A new study has debunked claims environmental, social and governance (ESG) investing provides either market ‘alpha’ or downside protection in its own right.
The just-published analysis by research firm Scientific Beta also suggests the recent surge of money into ESG funds could lower longer term return prospects for the strategies.
According to the ‘Honey, I shrunk the ESG alpha’ report, none of the 12 strategies examined in the study outperformed after accounting for underlying factor biases.
The paper says about 75 per cent of claimed ESG alpha can be attributed to a ‘quality’ factor tilt alone.
Furthermore, the report – authored by Scientific Beta analysts Giovanni Bruno, Mikheil Esakia and Felix Goltz – found that increased flows into ESG strategies since 2013 skewed performance upwards.
“We conclude that claims of positive alpha in popular industry publications are not valid because the analysis underlying these claims is flawed,” the paper says. “Omitting necessary risk adjustments and selecting a recent period with upward attention shifts enables the documenting of outperformance where in reality there is none.”

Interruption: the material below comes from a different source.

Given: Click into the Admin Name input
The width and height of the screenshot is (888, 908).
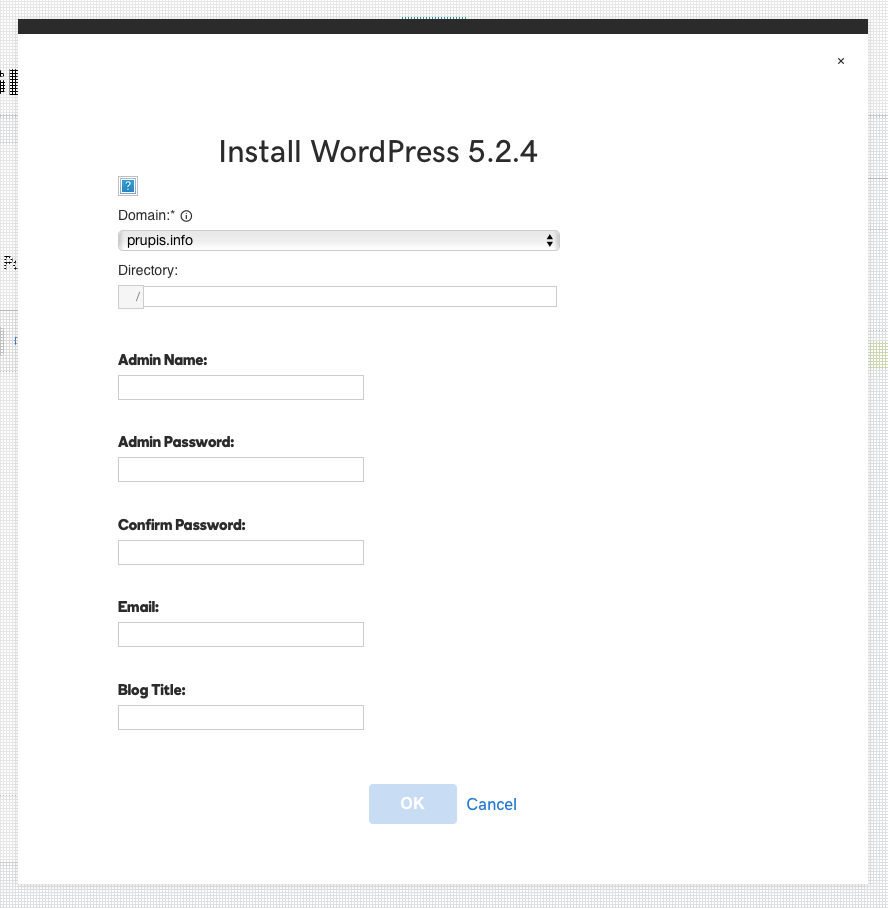Looking at the screenshot, I should pos(240,388).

While the flood of money into ESG funds over the short-term has boosted returns in a positive feedback effect that lifts the prices of underlying securities, investors should brace for a trend reversal ahead.
“In other words, not only will ESG strategy returns go back to their initial long-term average after a period of tailwind from upward attention shifts, but they will now deliver a lower long-term average return,” the Scientific Beta report says.
The study also found ESG strategies have not provided protection against market downturns during the period under review (2007 to 2020) after stripping out factor influences.
“We conclude that information in ESG ratings does not provide downside protection beyond what is available from information in stock returns and accounting ratios that are used to construct equity style factors,” the paper says.
The study analysed 12 portfolios based on popular ESG strategies over January 2007 to June 2020 to test whether the style delivers outperformance “by favouring ESG leaders”.
“ESG is often perceived as a source of outperformance and ESG providers are fond of endorsing this perception,” the report says.
But the study says investors have flocked to ESG for other reasons such as aligning portfolios with “values and norms”, driving better corporate behaviour and countering longer-term risks like climate change.
“Our findings do not question that ESG strategies can offer substantial value to investors,” the report says. “Instead, they suggest that investors who look for value-added through outperformance are looking in the wrong place. It might be time to consider ESG strategies for the unique benefits that they can provide, such as hedging climate or litigation risk, aligning investments with norms, and making a positive impact for society.”
Scientific Beta, a research house and factor index provider, is part of the French EDHEC Risk Institute.